Could you recast each line of the rows below as a Markdown table with the columns "No." and "Entry", numbering the lines in order and leaving out blank ones?

>>>>>

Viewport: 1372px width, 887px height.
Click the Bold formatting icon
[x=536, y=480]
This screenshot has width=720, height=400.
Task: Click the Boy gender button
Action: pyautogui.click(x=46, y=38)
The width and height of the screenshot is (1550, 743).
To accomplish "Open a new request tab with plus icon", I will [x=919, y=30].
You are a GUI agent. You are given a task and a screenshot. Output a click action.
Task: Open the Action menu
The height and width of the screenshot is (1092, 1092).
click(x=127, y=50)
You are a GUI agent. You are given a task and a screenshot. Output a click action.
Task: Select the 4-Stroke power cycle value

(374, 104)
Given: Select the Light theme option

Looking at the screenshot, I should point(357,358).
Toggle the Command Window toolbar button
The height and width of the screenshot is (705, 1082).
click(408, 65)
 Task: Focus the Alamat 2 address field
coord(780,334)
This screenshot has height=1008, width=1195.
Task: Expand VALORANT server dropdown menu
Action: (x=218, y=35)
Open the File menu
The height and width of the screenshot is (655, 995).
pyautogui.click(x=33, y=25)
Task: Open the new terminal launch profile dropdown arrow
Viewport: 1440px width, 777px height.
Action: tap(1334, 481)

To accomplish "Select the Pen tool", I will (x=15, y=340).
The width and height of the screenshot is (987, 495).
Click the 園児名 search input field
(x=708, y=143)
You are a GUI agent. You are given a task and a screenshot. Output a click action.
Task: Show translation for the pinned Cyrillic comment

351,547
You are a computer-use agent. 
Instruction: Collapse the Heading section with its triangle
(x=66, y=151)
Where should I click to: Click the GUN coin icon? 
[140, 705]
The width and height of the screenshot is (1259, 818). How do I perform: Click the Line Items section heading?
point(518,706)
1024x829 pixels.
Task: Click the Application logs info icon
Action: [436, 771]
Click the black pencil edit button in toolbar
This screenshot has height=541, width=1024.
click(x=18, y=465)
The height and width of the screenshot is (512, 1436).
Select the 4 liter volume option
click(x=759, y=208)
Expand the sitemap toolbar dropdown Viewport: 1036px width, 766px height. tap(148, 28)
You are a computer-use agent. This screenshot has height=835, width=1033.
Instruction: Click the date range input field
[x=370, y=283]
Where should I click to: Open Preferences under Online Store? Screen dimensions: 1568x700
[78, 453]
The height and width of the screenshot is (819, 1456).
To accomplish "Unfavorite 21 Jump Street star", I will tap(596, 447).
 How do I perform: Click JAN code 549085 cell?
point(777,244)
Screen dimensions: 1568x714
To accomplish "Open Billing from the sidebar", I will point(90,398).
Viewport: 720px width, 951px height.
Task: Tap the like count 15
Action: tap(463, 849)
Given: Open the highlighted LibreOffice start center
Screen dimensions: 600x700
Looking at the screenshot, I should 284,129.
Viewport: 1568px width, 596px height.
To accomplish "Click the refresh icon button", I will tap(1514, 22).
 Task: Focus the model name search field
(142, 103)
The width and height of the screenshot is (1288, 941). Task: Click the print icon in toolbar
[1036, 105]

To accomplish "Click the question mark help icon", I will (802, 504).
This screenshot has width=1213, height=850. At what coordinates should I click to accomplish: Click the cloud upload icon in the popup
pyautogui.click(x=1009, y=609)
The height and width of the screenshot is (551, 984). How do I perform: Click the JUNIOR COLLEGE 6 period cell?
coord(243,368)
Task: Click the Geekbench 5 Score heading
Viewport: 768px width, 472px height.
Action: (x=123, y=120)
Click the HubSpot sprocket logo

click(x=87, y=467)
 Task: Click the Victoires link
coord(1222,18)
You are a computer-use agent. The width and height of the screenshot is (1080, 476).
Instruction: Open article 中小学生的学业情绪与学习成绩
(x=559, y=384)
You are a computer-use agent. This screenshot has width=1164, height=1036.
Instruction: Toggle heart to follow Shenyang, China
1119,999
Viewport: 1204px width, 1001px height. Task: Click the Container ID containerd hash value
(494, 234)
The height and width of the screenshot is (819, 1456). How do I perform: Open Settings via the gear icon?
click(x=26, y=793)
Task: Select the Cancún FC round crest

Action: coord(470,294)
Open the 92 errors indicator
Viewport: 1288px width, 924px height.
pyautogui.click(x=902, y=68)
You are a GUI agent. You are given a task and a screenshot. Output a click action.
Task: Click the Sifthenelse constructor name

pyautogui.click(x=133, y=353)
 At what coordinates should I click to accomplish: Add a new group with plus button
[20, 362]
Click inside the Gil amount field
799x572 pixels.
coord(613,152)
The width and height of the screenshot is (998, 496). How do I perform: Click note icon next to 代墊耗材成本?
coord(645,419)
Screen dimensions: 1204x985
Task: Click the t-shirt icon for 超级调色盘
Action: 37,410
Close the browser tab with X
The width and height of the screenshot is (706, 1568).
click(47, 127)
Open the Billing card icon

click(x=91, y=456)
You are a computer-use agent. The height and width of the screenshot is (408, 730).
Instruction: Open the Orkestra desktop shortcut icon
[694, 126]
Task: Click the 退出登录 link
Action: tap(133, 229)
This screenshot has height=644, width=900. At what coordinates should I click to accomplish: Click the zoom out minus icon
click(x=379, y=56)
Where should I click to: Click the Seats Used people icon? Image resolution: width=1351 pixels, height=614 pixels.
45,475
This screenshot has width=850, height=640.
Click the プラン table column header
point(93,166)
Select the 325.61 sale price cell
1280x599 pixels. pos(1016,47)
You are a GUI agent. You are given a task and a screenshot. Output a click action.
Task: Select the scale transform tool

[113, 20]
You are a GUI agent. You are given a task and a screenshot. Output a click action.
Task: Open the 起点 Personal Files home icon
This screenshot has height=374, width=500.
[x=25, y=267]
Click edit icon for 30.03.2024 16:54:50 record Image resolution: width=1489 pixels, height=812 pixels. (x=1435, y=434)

<<<<<

*Exercise result*.
| No. | Entry |
|---|---|
| 1 | Viewport: 1372px width, 887px height. |
| 2 | Click the Bold formatting icon |
| 3 | [x=536, y=480] |
| 4 | This screenshot has width=720, height=400. |
| 5 | Task: Click the Boy gender button |
| 6 | Action: pyautogui.click(x=46, y=38) |
| 7 | The width and height of the screenshot is (1550, 743). |
| 8 | To accomplish "Open a new request tab with plus icon", I will [x=919, y=30]. |
| 9 | You are a GUI agent. You are given a task and a screenshot. Output a click action. |
| 10 | Task: Open the Action menu |
| 11 | The height and width of the screenshot is (1092, 1092). |
| 12 | click(x=127, y=50) |
| 13 | You are a GUI agent. You are given a task and a screenshot. Output a click action. |
| 14 | Task: Select the 4-Stroke power cycle value |
| 15 | (374, 104) |
| 16 | Given: Select the Light theme option |
| 17 | Looking at the screenshot, I should point(357,358). |
| 18 | Toggle the Command Window toolbar button |
| 19 | The height and width of the screenshot is (705, 1082). |
| 20 | click(408, 65) |
| 21 |  Task: Focus the Alamat 2 address field |
| 22 | coord(780,334) |
| 23 | This screenshot has height=1008, width=1195. |
| 24 | Task: Expand VALORANT server dropdown menu |
| 25 | Action: (x=218, y=35) |
| 26 | Open the File menu |
| 27 | The height and width of the screenshot is (655, 995). |
| 28 | pyautogui.click(x=33, y=25) |
| 29 | Task: Open the new terminal launch profile dropdown arrow |
| 30 | Viewport: 1440px width, 777px height. |
| 31 | Action: tap(1334, 481) |
| 32 | To accomplish "Select the Pen tool", I will (x=15, y=340). |
| 33 | The width and height of the screenshot is (987, 495). |
| 34 | Click the 園児名 search input field |
| 35 | (x=708, y=143) |
| 36 | You are a GUI agent. You are given a task and a screenshot. Output a click action. |
| 37 | Task: Show translation for the pinned Cyrillic comment |
| 38 | 351,547 |
| 39 | You are a computer-use agent.  |
| 40 | Instruction: Collapse the Heading section with its triangle |
| 41 | (x=66, y=151) |
| 42 | Where should I click to: Click the GUN coin icon?  |
| 43 | [140, 705] |
| 44 | The width and height of the screenshot is (1259, 818). How do I perform: Click the Line Items section heading? |
| 45 | point(518,706) |
| 46 | 1024x829 pixels. |
| 47 | Task: Click the Application logs info icon |
| 48 | Action: [436, 771] |
| 49 | Click the black pencil edit button in toolbar |
| 50 | This screenshot has height=541, width=1024. |
| 51 | click(x=18, y=465) |
| 52 | The height and width of the screenshot is (512, 1436). |
| 53 | Select the 4 liter volume option |
| 54 | click(x=759, y=208) |
| 55 | Expand the sitemap toolbar dropdown Viewport: 1036px width, 766px height. tap(148, 28) |
| 56 | You are a computer-use agent. This screenshot has height=835, width=1033. |
| 57 | Instruction: Click the date range input field |
| 58 | [x=370, y=283] |
| 59 | Where should I click to: Open Preferences under Online Store? Screen dimensions: 1568x700 |
| 60 | [78, 453] |
| 61 | The height and width of the screenshot is (819, 1456). |
| 62 | To accomplish "Unfavorite 21 Jump Street star", I will tap(596, 447). |
| 63 |  How do I perform: Click JAN code 549085 cell? |
| 64 | point(777,244) |
| 65 | Screen dimensions: 1568x714 |
| 66 | To accomplish "Open Billing from the sidebar", I will point(90,398). |
| 67 | Viewport: 720px width, 951px height. |
| 68 | Task: Tap the like count 15 |
| 69 | Action: tap(463, 849) |
| 70 | Given: Open the highlighted LibreOffice start center |
| 71 | Screen dimensions: 600x700 |
| 72 | Looking at the screenshot, I should 284,129. |
| 73 | Viewport: 1568px width, 596px height. |
| 74 | To accomplish "Click the refresh icon button", I will tap(1514, 22). |
| 75 |  Task: Focus the model name search field |
| 76 | (142, 103) |
| 77 | The width and height of the screenshot is (1288, 941). Task: Click the print icon in toolbar |
| 78 | [1036, 105] |
| 79 | To accomplish "Click the question mark help icon", I will (802, 504). |
| 80 | This screenshot has width=1213, height=850. At what coordinates should I click to accomplish: Click the cloud upload icon in the popup |
| 81 | pyautogui.click(x=1009, y=609) |
| 82 | The height and width of the screenshot is (551, 984). How do I perform: Click the JUNIOR COLLEGE 6 period cell? |
| 83 | coord(243,368) |
| 84 | Task: Click the Geekbench 5 Score heading |
| 85 | Viewport: 768px width, 472px height. |
| 86 | Action: (x=123, y=120) |
| 87 | Click the HubSpot sprocket logo |
| 88 | click(x=87, y=467) |
| 89 |  Task: Click the Victoires link |
| 90 | coord(1222,18) |
| 91 | You are a computer-use agent. The width and height of the screenshot is (1080, 476). |
| 92 | Instruction: Open article 中小学生的学业情绪与学习成绩 |
| 93 | (x=559, y=384) |
| 94 | You are a computer-use agent. This screenshot has width=1164, height=1036. |
| 95 | Instruction: Toggle heart to follow Shenyang, China |
| 96 | 1119,999 |
| 97 | Viewport: 1204px width, 1001px height. Task: Click the Container ID containerd hash value |
| 98 | (494, 234) |
| 99 | The height and width of the screenshot is (819, 1456). How do I perform: Open Settings via the gear icon? |
| 100 | click(x=26, y=793) |
| 101 | Task: Select the Cancún FC round crest |
| 102 | Action: coord(470,294) |
| 103 | Open the 92 errors indicator |
| 104 | Viewport: 1288px width, 924px height. |
| 105 | pyautogui.click(x=902, y=68) |
| 106 | You are a GUI agent. You are given a task and a screenshot. Output a click action. |
| 107 | Task: Click the Sifthenelse constructor name |
| 108 | pyautogui.click(x=133, y=353) |
| 109 |  At what coordinates should I click to accomplish: Add a new group with plus button |
| 110 | [20, 362] |
| 111 | Click inside the Gil amount field |
| 112 | 799x572 pixels. |
| 113 | coord(613,152) |
| 114 | The width and height of the screenshot is (998, 496). How do I perform: Click note icon next to 代墊耗材成本? |
| 115 | coord(645,419) |
| 116 | Screen dimensions: 1204x985 |
| 117 | Task: Click the t-shirt icon for 超级调色盘 |
| 118 | Action: 37,410 |
| 119 | Close the browser tab with X |
| 120 | The width and height of the screenshot is (706, 1568). |
| 121 | click(47, 127) |
| 122 | Open the Billing card icon |
| 123 | click(x=91, y=456) |
| 124 | You are a computer-use agent. The height and width of the screenshot is (408, 730). |
| 125 | Instruction: Open the Orkestra desktop shortcut icon |
| 126 | [694, 126] |
| 127 | Task: Click the 退出登录 link |
| 128 | Action: tap(133, 229) |
| 129 | This screenshot has height=644, width=900. At what coordinates should I click to accomplish: Click the zoom out minus icon |
| 130 | click(x=379, y=56) |
| 131 | Where should I click to: Click the Seats Used people icon? Image resolution: width=1351 pixels, height=614 pixels. |
| 132 | 45,475 |
| 133 | This screenshot has width=850, height=640. |
| 134 | Click the プラン table column header |
| 135 | point(93,166) |
| 136 | Select the 325.61 sale price cell |
| 137 | 1280x599 pixels. pos(1016,47) |
| 138 | You are a GUI agent. You are given a task and a screenshot. Output a click action. |
| 139 | Task: Select the scale transform tool |
| 140 | [113, 20] |
| 141 | You are a GUI agent. You are given a task and a screenshot. Output a click action. |
| 142 | Task: Open the 起点 Personal Files home icon |
| 143 | This screenshot has height=374, width=500. |
| 144 | [x=25, y=267] |
| 145 | Click edit icon for 30.03.2024 16:54:50 record Image resolution: width=1489 pixels, height=812 pixels. (x=1435, y=434) |